The debtors’ revolt has begun.
A Student Debt Revolt Begins, The New Yorker
Last week, former students of Corinthian Colleges have declared a debt strike by refusing to pay their federal loans.
These former students — who call themselves the Corinthian 15 — are the first to take such a bold stand against the current student debt crisis.
The Corinthian 15 — all former students of Corinthian’s Everest College — have declared that they cannot and will not repay their loans, and so they demand that the Department of Education cancel their debts. These students live in different parts of the country, attended school at different times, and earned degrees in different programs. They are united in their insistence that Corinthian defrauded them and that the Department of Education should discharge their debts and the debts of all other Corinthian students, both current and former.
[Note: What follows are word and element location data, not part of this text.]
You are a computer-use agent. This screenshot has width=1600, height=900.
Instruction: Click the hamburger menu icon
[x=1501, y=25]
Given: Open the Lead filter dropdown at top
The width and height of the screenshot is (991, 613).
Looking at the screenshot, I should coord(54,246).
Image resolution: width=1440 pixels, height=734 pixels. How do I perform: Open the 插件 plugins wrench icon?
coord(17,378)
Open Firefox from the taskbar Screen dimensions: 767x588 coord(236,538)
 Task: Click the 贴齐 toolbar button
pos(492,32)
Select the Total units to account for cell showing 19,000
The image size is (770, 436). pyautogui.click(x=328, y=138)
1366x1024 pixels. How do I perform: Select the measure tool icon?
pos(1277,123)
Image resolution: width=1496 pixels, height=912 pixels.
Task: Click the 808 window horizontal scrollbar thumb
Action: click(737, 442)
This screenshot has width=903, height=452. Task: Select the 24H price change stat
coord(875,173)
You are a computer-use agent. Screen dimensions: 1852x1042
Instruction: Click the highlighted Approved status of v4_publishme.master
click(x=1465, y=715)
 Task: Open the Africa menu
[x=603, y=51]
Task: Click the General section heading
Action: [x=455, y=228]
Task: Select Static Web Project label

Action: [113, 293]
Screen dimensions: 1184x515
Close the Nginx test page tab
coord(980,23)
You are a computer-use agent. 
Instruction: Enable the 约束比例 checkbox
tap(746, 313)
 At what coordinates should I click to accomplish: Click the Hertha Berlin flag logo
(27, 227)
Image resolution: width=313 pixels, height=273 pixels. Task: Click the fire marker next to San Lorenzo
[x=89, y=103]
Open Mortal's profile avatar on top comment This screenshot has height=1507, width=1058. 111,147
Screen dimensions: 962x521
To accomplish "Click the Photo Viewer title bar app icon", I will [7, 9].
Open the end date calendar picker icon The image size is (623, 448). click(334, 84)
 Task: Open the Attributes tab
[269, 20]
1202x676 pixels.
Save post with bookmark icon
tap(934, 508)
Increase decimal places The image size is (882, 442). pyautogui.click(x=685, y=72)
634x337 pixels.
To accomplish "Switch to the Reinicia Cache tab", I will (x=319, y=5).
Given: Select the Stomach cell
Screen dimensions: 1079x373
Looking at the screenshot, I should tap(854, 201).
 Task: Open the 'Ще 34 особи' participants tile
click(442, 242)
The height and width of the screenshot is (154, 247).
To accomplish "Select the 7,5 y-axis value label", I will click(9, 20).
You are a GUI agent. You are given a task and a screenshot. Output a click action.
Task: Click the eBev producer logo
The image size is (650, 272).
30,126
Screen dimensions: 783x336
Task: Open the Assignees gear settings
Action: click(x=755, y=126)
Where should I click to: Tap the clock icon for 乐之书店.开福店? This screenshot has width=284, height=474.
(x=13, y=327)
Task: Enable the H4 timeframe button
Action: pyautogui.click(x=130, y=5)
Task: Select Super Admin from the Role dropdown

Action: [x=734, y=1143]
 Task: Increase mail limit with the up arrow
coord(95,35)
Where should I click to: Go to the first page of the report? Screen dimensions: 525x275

The Corinthian 15 can serve as an example not just to other Corinthian graduates, but also to student debtors everywhere. The difference between the practices and finances of Corinthian and, say, NYU is simply a matter of degree.
Hundreds of new students have expressed interest in joining the strike, so the momentum is building. But we need resources to pay for travel to bring the strikers to events across the country -- be that meetings in D.C. to tell their stories to policymakers, or to events to do further organizing. Want to help make it happen? Support the Strike Fund.
A letter of support for the Corinthian 15, signed by Molly Crabapple, Naomi Klein, Slavoj Žižek, Rebecca Solnit, Bill McKibben, Barbara Ehrenreich, Robin Kelley, and many others, has also been made public.
The letter says it well:
“By declaring a strike, they are taking a stand for all student debtors, by reminding us that for-profits schools are just an extreme version of our increasingly untenable system of debt-financed higher education. By declaring a strike, the Corinthian 15 are asking why the U.S. lags so far behind other industrialized societies in denying its citizenry the right to free college enrollment.”
This public strike by the Corinthian 15 marks the beginning of a new era of debtor solidarity and collective disobedience in the face of creditors’ immoral behavior and impossible demands. It also marks the public launch of the Debt Collective, a way for debtors to organize to form a new kind of power by turning their bonds into leverage.